-- Records supplied follows --
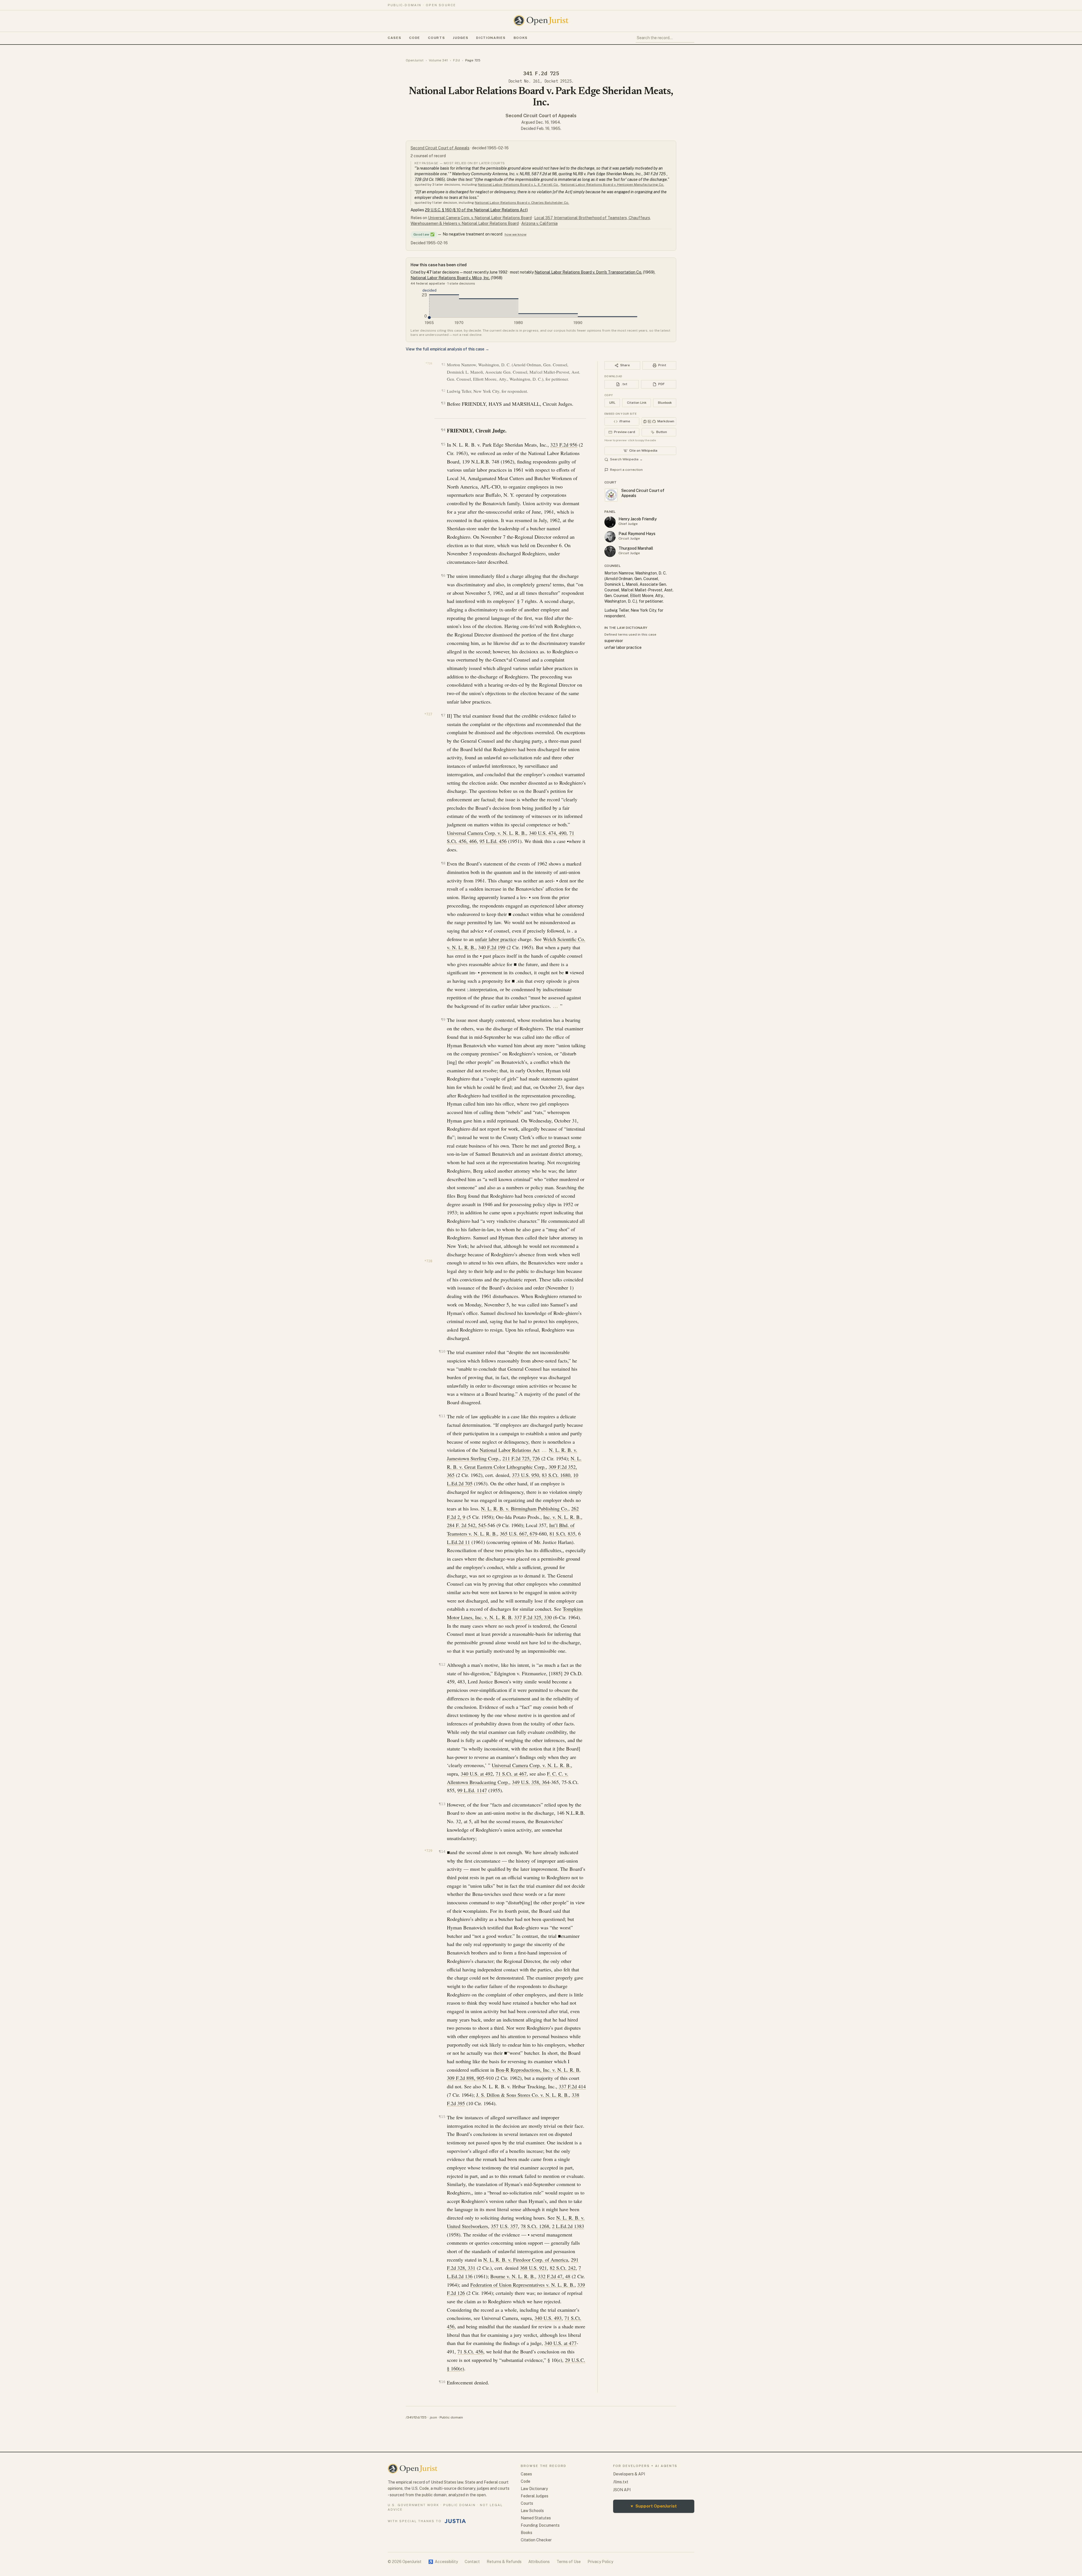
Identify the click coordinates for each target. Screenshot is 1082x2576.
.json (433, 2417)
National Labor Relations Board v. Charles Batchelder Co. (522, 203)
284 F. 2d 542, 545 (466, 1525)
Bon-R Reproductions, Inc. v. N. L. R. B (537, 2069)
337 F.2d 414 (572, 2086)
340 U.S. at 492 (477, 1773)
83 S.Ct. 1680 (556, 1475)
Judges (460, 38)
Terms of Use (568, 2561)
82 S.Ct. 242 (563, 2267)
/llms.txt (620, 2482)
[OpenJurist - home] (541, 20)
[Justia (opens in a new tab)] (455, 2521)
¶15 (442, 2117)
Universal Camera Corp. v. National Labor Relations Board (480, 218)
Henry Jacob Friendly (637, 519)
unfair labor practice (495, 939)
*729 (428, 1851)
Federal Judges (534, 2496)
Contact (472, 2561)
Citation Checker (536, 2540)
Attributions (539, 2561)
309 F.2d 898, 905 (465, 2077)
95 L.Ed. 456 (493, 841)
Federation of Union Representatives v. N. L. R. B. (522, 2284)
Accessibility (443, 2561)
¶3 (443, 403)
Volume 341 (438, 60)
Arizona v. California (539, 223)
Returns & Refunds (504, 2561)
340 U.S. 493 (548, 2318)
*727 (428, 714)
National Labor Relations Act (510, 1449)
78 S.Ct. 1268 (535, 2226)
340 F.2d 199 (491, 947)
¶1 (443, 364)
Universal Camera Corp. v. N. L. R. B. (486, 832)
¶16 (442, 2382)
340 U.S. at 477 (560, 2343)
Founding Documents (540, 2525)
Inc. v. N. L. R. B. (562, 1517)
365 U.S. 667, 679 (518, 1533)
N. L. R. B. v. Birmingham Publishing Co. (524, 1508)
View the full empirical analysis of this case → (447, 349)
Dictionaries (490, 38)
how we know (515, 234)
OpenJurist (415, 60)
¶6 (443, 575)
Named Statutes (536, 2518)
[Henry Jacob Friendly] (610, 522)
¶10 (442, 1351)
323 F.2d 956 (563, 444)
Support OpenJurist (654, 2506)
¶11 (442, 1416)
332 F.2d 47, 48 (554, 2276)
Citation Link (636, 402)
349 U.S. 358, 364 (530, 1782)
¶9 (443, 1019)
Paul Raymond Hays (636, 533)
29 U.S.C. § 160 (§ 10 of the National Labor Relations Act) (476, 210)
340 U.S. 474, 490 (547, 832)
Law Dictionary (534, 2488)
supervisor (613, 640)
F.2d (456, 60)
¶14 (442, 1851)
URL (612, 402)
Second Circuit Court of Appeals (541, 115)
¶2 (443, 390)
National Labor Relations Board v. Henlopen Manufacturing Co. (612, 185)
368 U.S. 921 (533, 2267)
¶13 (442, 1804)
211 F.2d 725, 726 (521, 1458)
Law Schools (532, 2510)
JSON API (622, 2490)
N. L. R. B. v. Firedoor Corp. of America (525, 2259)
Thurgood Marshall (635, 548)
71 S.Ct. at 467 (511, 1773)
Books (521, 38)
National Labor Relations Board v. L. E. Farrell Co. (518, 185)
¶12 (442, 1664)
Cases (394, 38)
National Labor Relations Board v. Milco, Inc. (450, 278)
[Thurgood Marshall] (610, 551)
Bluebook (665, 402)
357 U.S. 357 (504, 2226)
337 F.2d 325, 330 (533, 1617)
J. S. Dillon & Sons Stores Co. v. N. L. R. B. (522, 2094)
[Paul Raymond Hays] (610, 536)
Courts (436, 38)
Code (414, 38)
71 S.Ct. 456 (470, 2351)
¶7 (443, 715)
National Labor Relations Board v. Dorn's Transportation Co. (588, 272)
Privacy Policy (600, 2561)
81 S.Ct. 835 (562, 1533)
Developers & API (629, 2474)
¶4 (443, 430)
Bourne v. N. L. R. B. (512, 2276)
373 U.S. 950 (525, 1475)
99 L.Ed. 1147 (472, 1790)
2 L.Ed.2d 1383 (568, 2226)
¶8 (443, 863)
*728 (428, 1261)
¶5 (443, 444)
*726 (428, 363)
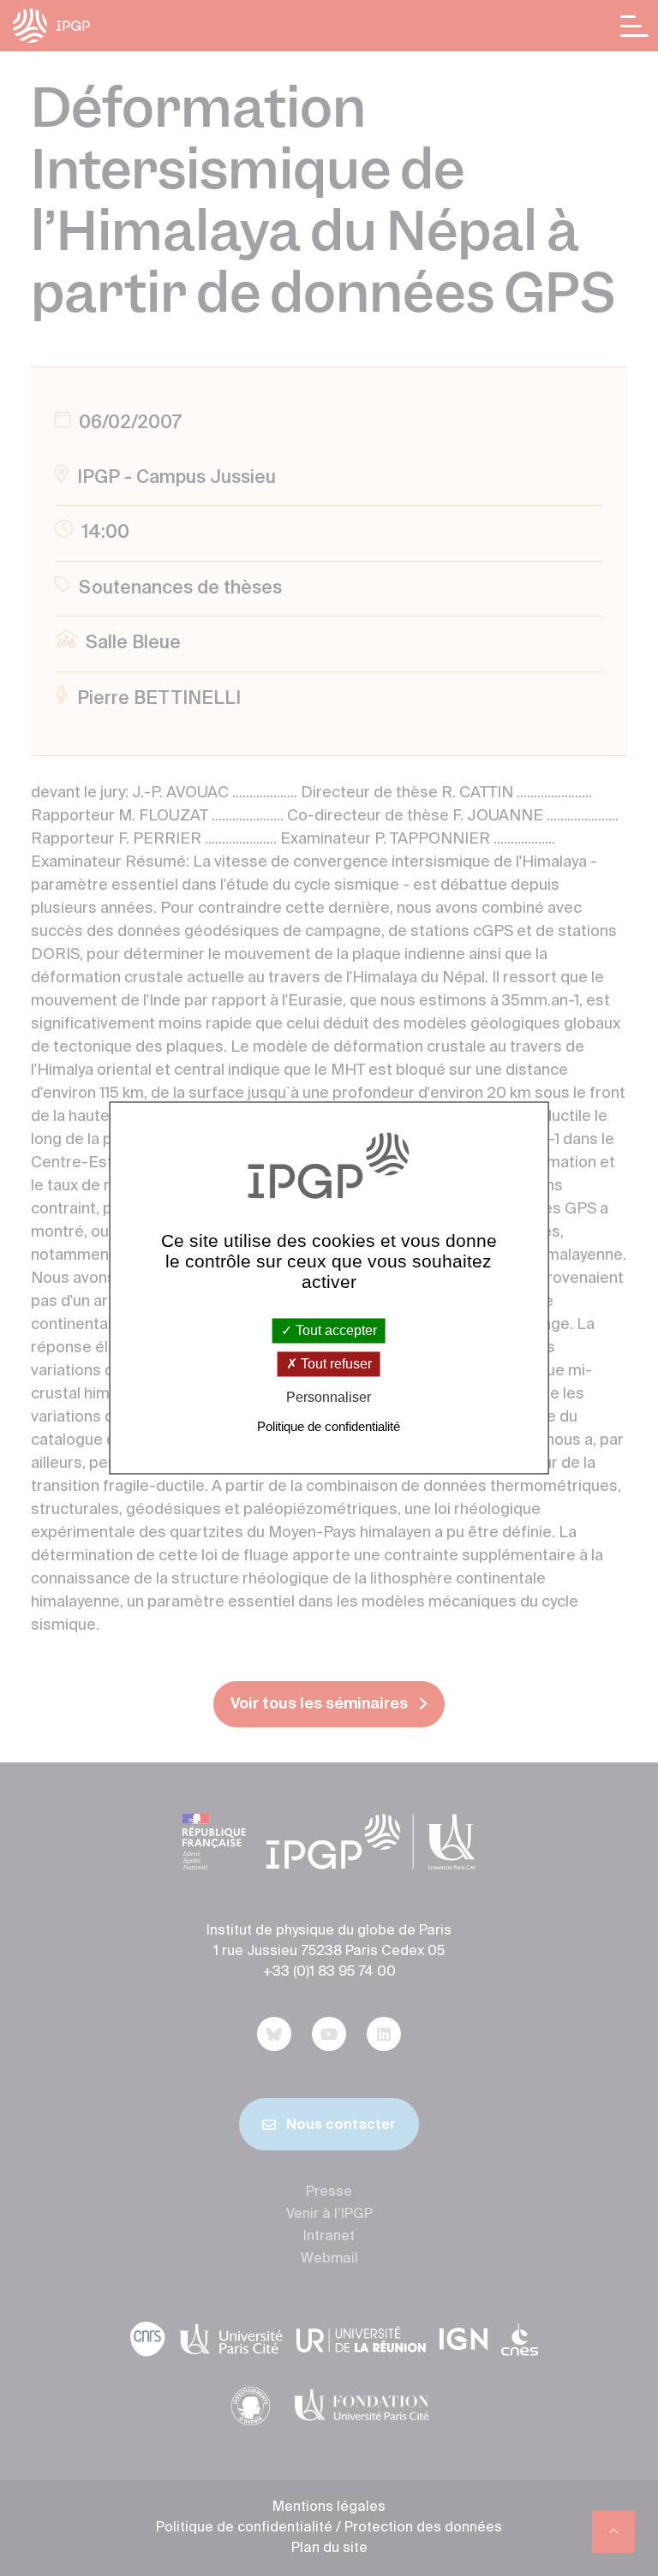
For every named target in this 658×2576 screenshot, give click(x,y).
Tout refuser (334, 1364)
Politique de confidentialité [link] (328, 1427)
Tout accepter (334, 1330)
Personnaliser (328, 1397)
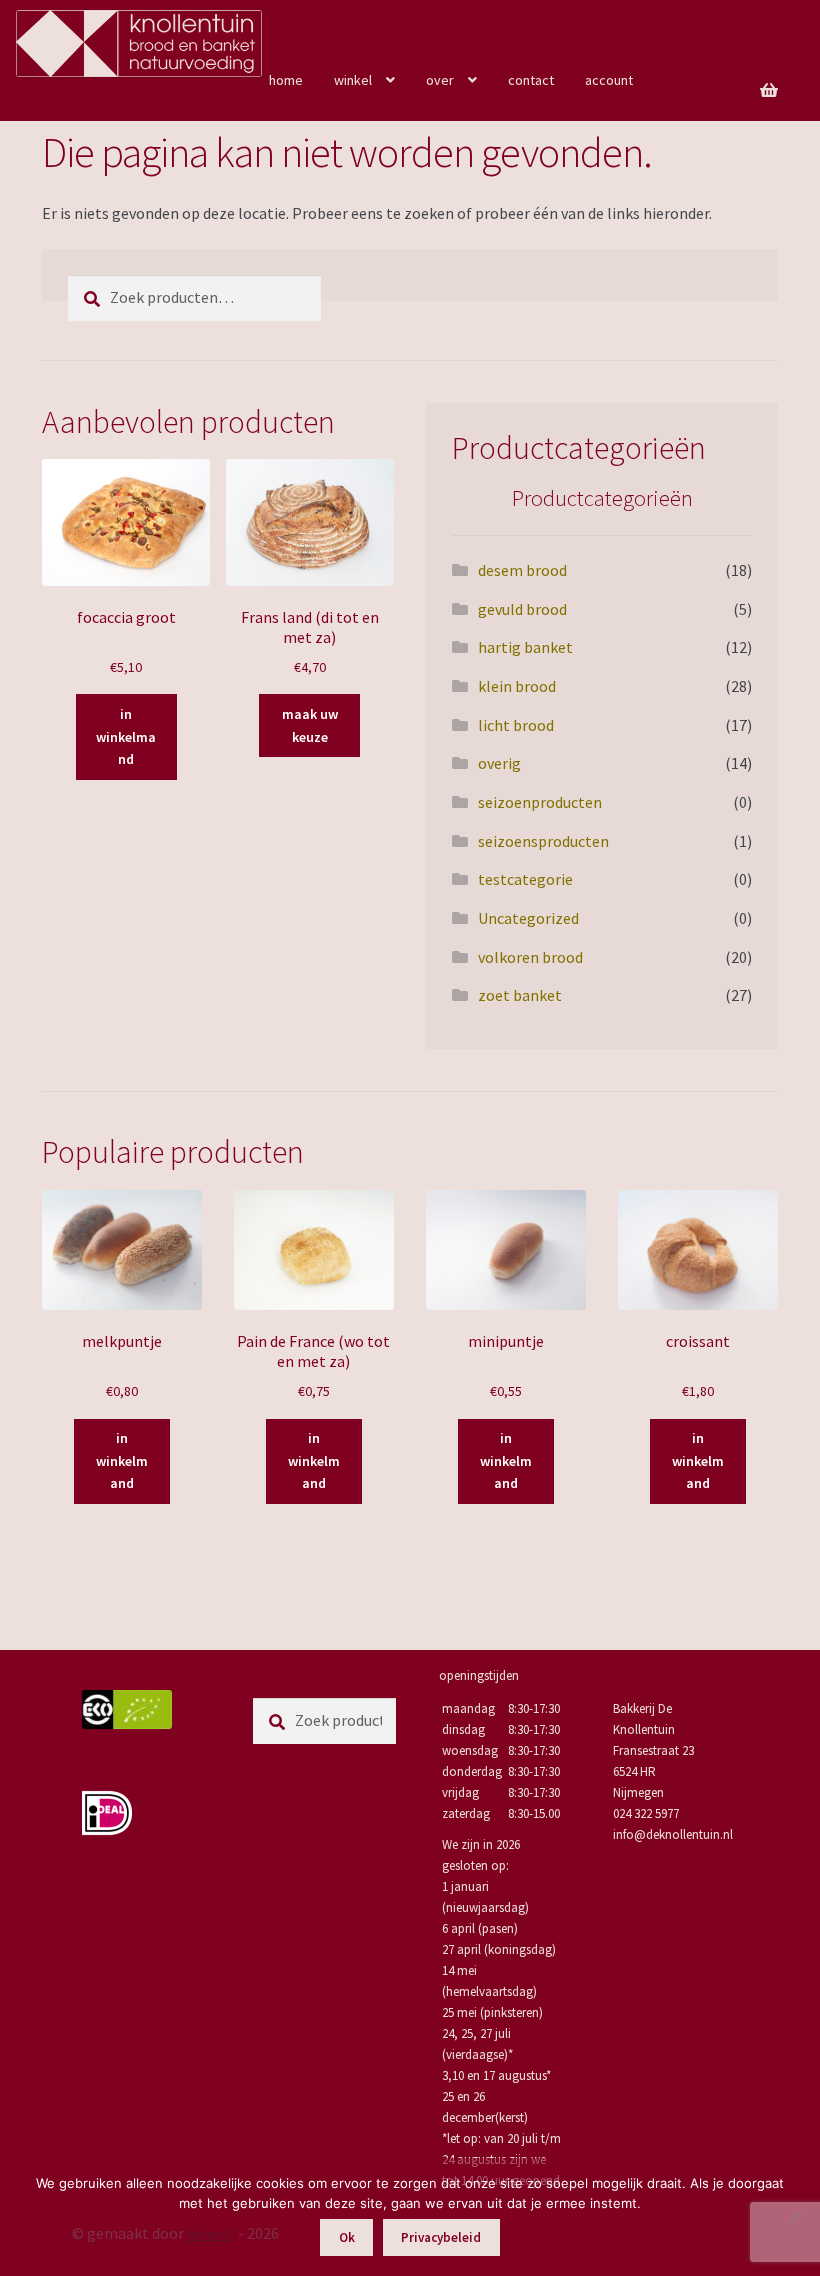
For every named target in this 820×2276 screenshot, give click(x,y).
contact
-- Records supplied concluded --
__Work task__
Isolate the lines above that contain the word "Raymond" and copy them.

__Solved exercise__
Paul Raymond Hays (636, 533)
[Paul Raymond Hays] (610, 536)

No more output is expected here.